Creating many-to-many tables from dbt

Hello everybody :slight_smile:

We are starting using dbt in my company (rewriting all our data workflow, migrating from MongoDB to Postgres, etc.). We are querying billing data, everything is in a single, very large raw table, that actually contains around 100M rows, and slowly growing more and more.

With dbt, our goal is to split this large table into multiple smaller and regrouped tables to make our queries faster for the end-user. But we are facing an issue with arrays unnesting and many-to-many relations, I’ll explain with examples.

First, here is an example of our raw table:

As you can see, there are tags in a varchar(255)[] array.

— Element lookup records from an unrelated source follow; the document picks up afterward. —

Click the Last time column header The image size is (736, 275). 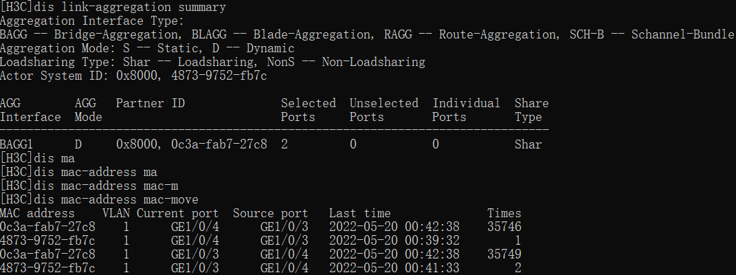point(359,213)
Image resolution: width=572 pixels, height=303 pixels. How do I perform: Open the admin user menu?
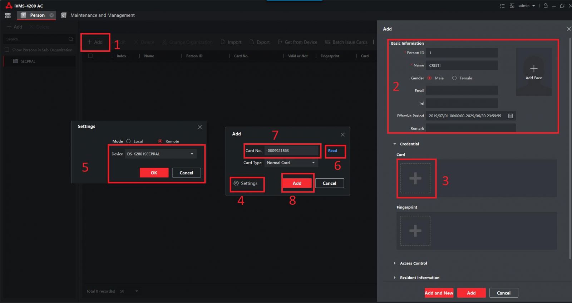coord(527,6)
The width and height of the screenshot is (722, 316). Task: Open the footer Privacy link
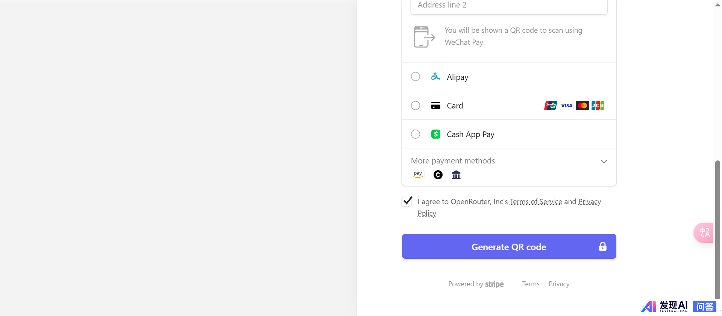(x=559, y=284)
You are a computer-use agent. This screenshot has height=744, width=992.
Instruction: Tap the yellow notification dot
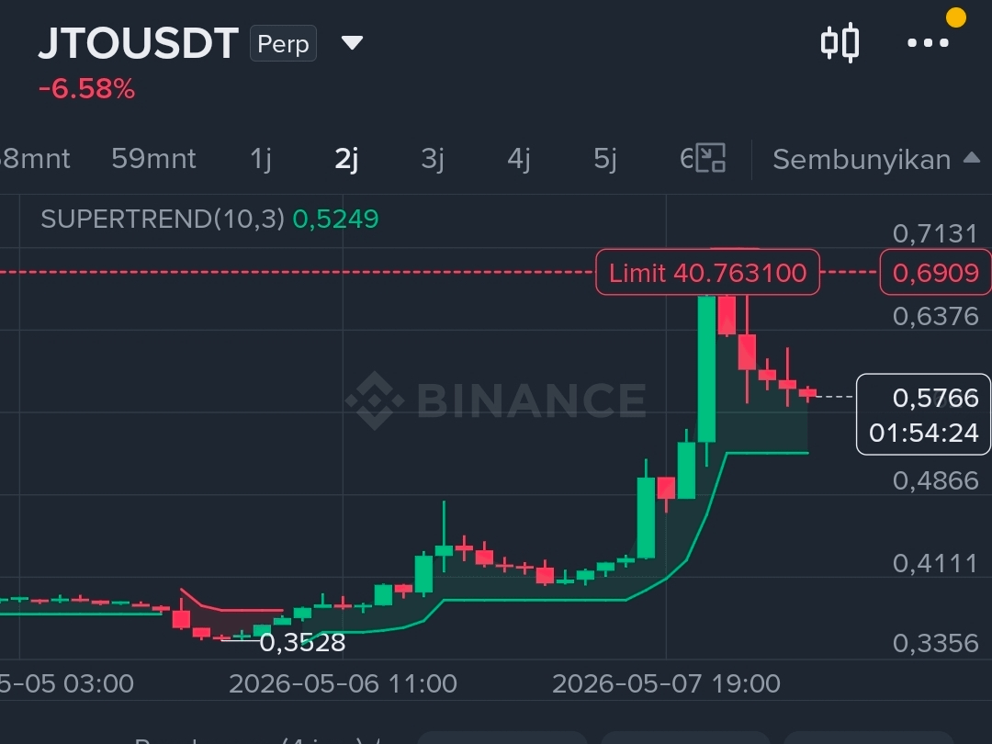coord(955,17)
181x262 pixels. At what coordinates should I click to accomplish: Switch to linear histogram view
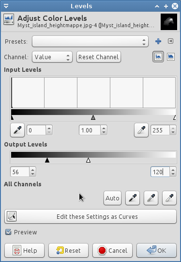click(158, 57)

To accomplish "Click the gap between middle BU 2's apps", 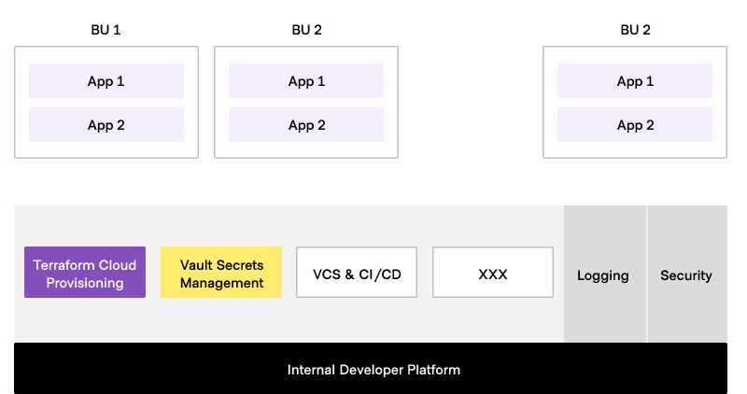I will (x=306, y=103).
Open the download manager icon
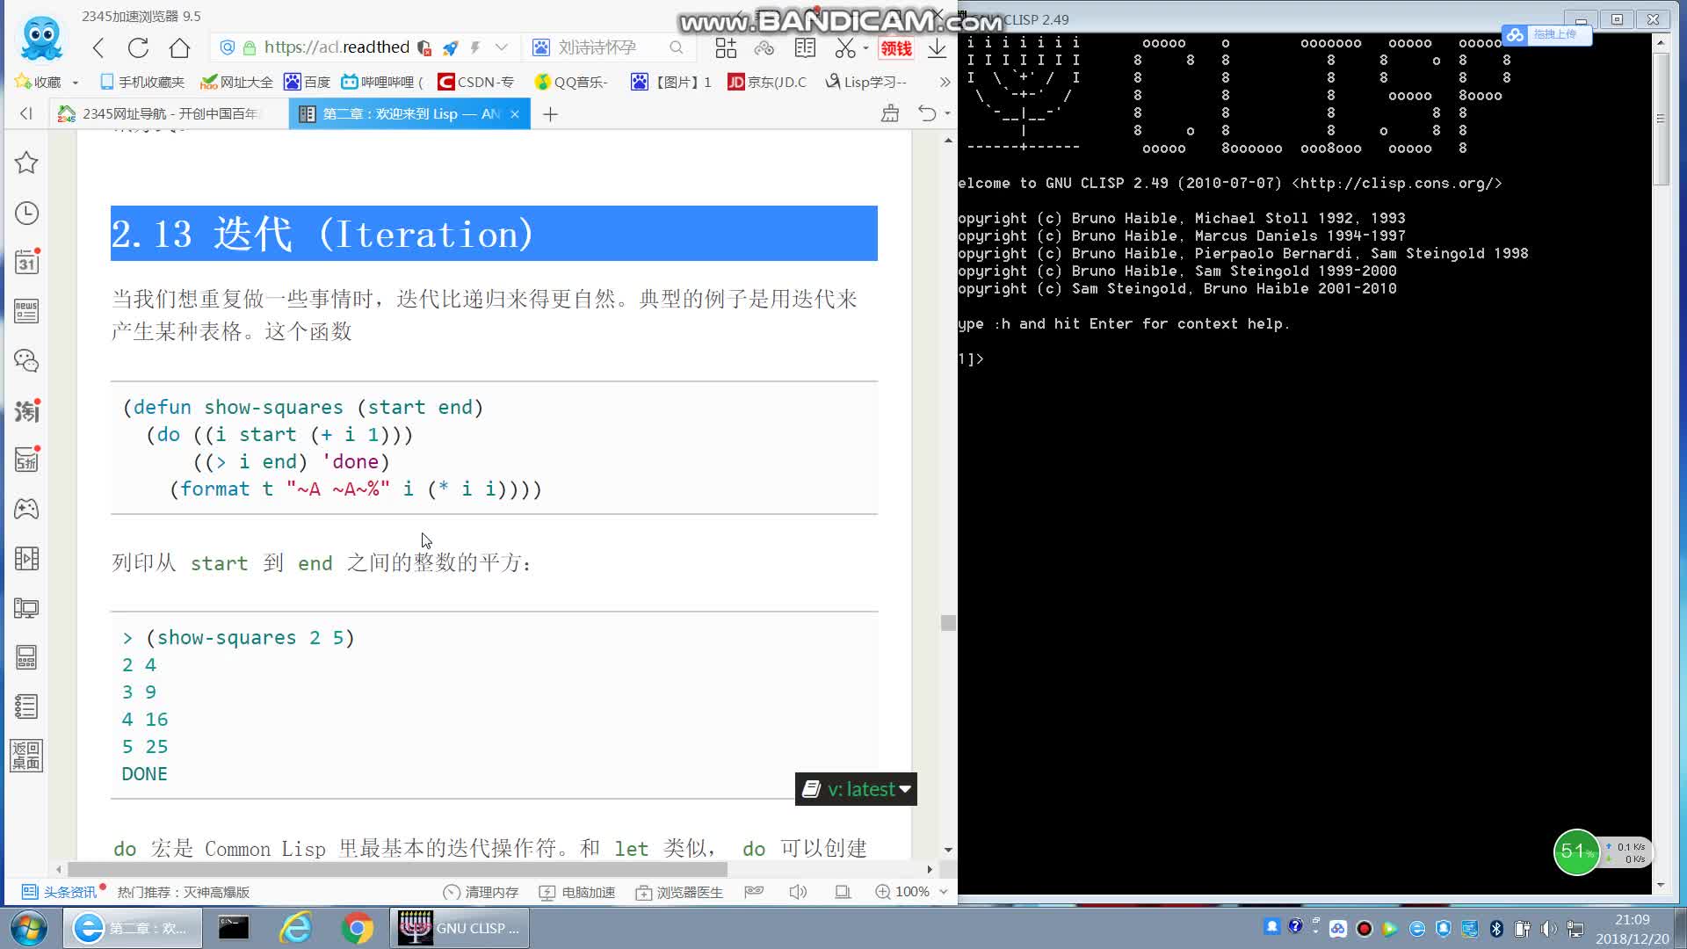 935,48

We want to make two tables:

  • tags: which will contain every unique tag, distinct and split in name and value columns.
  • tags_source: which is a pivot between the raw table ID and the tag ID.

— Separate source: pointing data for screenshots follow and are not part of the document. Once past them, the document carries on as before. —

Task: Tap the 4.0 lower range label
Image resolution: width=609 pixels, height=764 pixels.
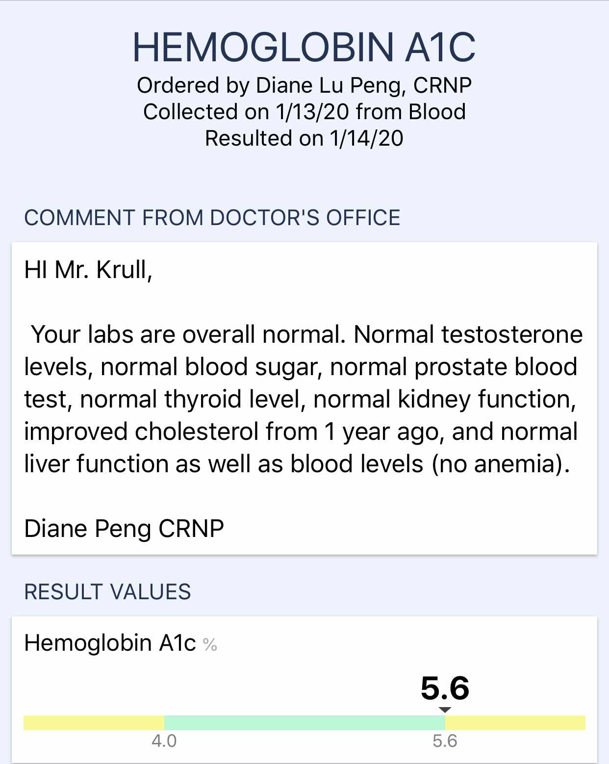Action: (164, 741)
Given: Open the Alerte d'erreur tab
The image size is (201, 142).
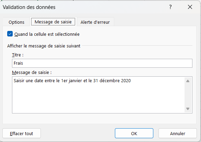Looking at the screenshot, I should [x=95, y=22].
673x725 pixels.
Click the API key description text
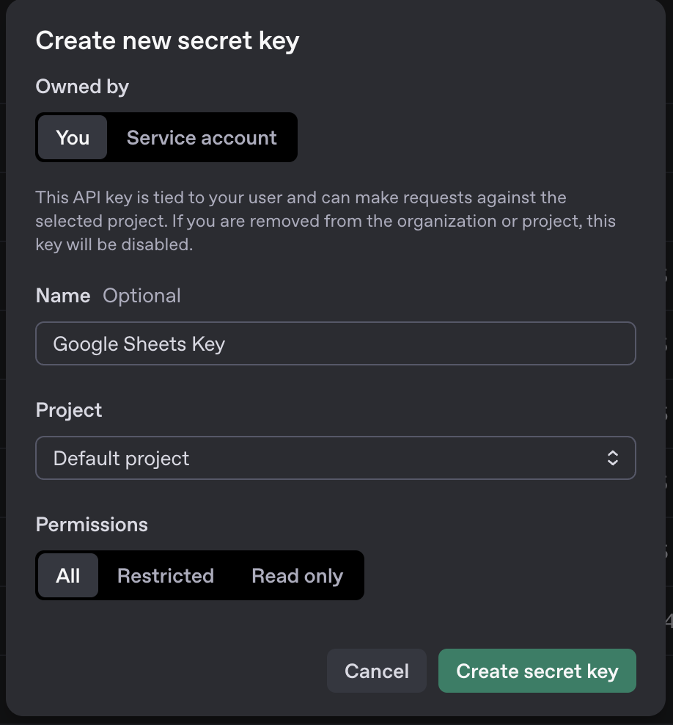pos(326,220)
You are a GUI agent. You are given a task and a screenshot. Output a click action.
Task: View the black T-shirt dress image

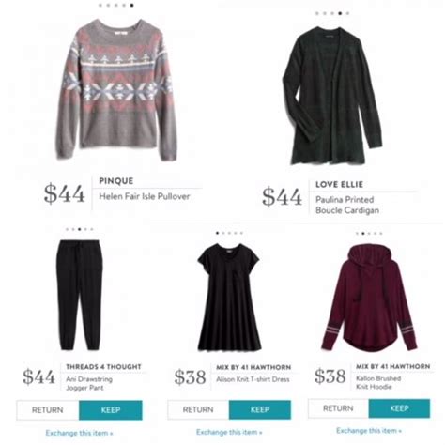tap(229, 297)
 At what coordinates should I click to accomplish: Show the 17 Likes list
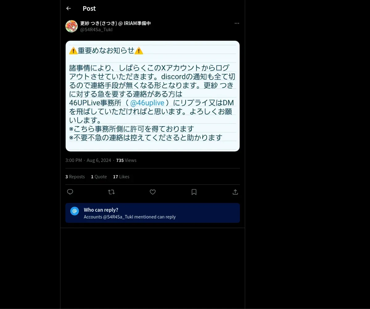[x=121, y=176]
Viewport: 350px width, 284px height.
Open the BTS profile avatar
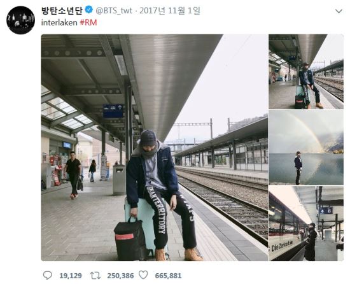coord(20,20)
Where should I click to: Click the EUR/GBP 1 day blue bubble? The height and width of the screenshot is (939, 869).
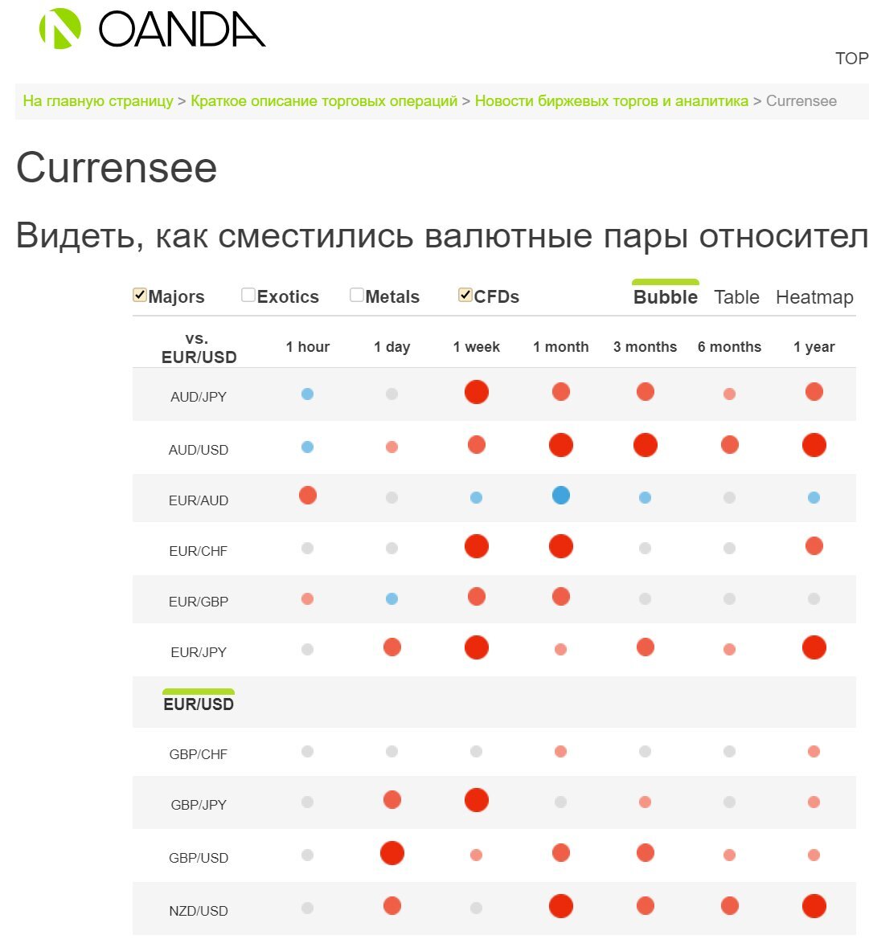tap(391, 598)
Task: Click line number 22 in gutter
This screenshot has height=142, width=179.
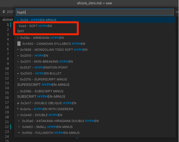Action: tap(7, 127)
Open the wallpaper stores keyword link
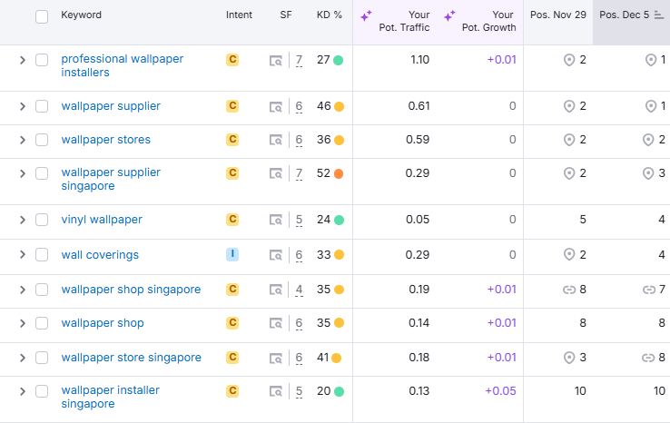Image resolution: width=670 pixels, height=423 pixels. (105, 140)
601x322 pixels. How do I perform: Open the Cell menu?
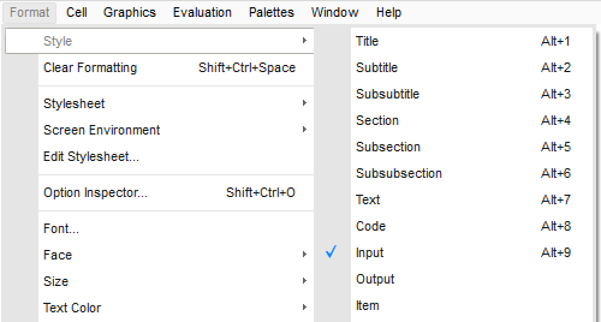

Actually, as I am writing this, it actually does work and we found a way to optimize this query, taking now around 500 seconds to process on 70M rows. We did two iterations before getting this result:

  • The first attempt was to make the tags table and then a second query was doing the pivot using the @> operator (array contains), this was really slow, the @> operator is not good for handling millions of rows. It took more than an hour to process.
  • The second and actual attempt was to make an ephemeral materialization that unnest tags, add the original raw ID in the same row and also do an MD5 of the original unnested value. Then, we can launch two parallel queries:
    • One that will create the tags table by doing a distinct on the MD5 generated before, preventing any duplicates.
    • The second does a pivot by grouping on the MD5 and the source_id.

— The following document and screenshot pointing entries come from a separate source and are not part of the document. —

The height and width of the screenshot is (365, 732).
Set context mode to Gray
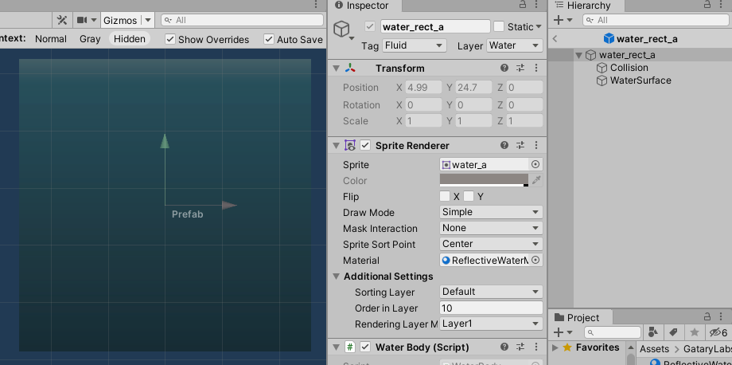click(x=90, y=39)
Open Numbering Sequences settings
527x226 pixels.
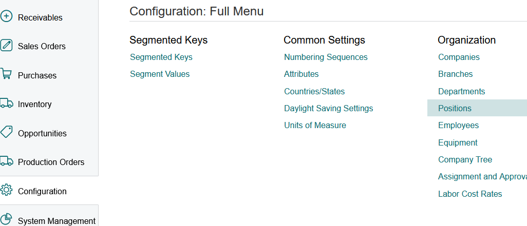(326, 57)
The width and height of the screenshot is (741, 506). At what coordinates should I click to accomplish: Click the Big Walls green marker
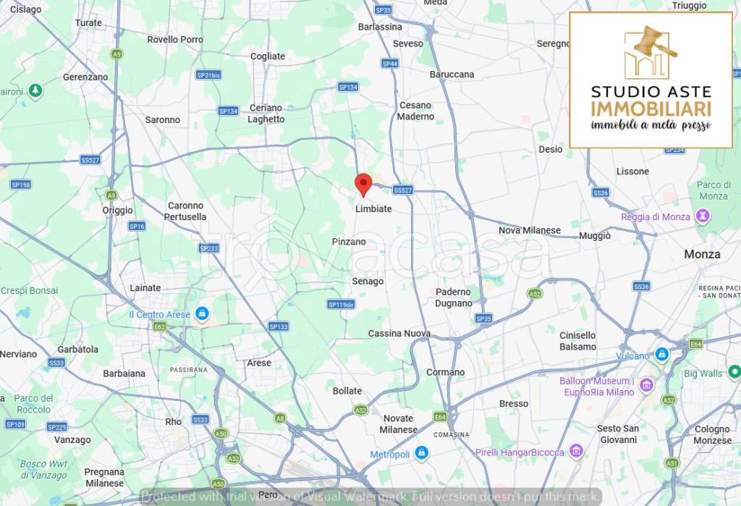coord(734,373)
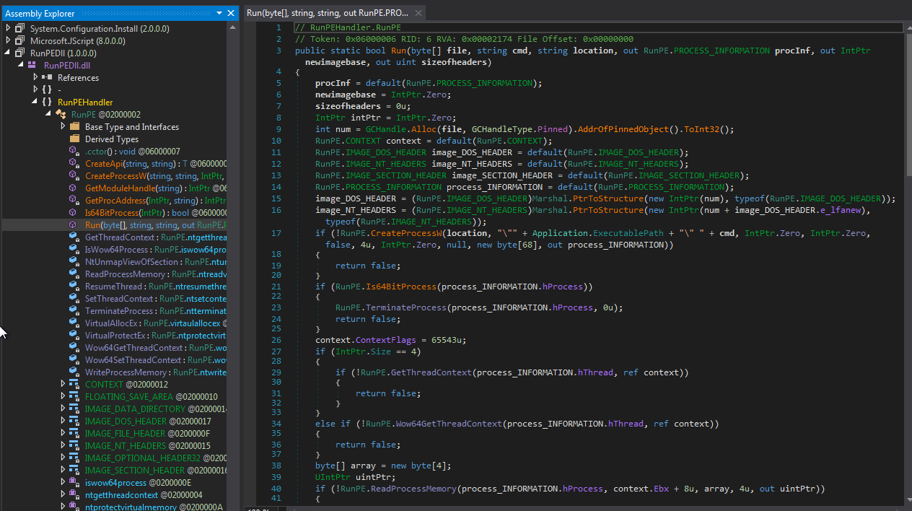Collapse the RunPEDll (1.0.0.0) assembly node
The width and height of the screenshot is (912, 511).
[7, 53]
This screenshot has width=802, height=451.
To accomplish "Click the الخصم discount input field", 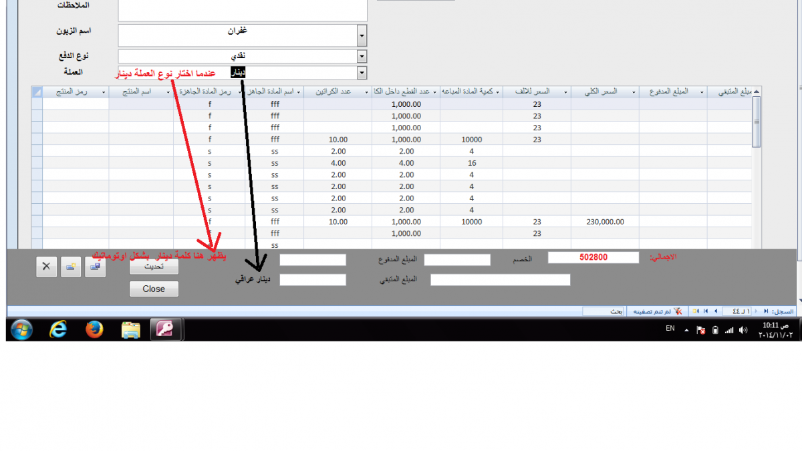I will point(458,259).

Using the second method, these two tables now take around 500s to create, in parallel, which is much better.
However, my real questions are:

  • Can I make this query even faster?
  • Is there a better, more “dbt” convenient approach?

Hi there!

What warehouse are you using (sounds like Postgres)? Your warehouse likely has some support for parsing JSON, which will be much faster than treating it as text. I’d create a “staging” table downstream from this raw table that casts tags to json. See the Postgres docs on manipulating JSON: PostgreSQL: Documentation: 14: 9.16. JSON Functions and Operators (other warehouses have something similar).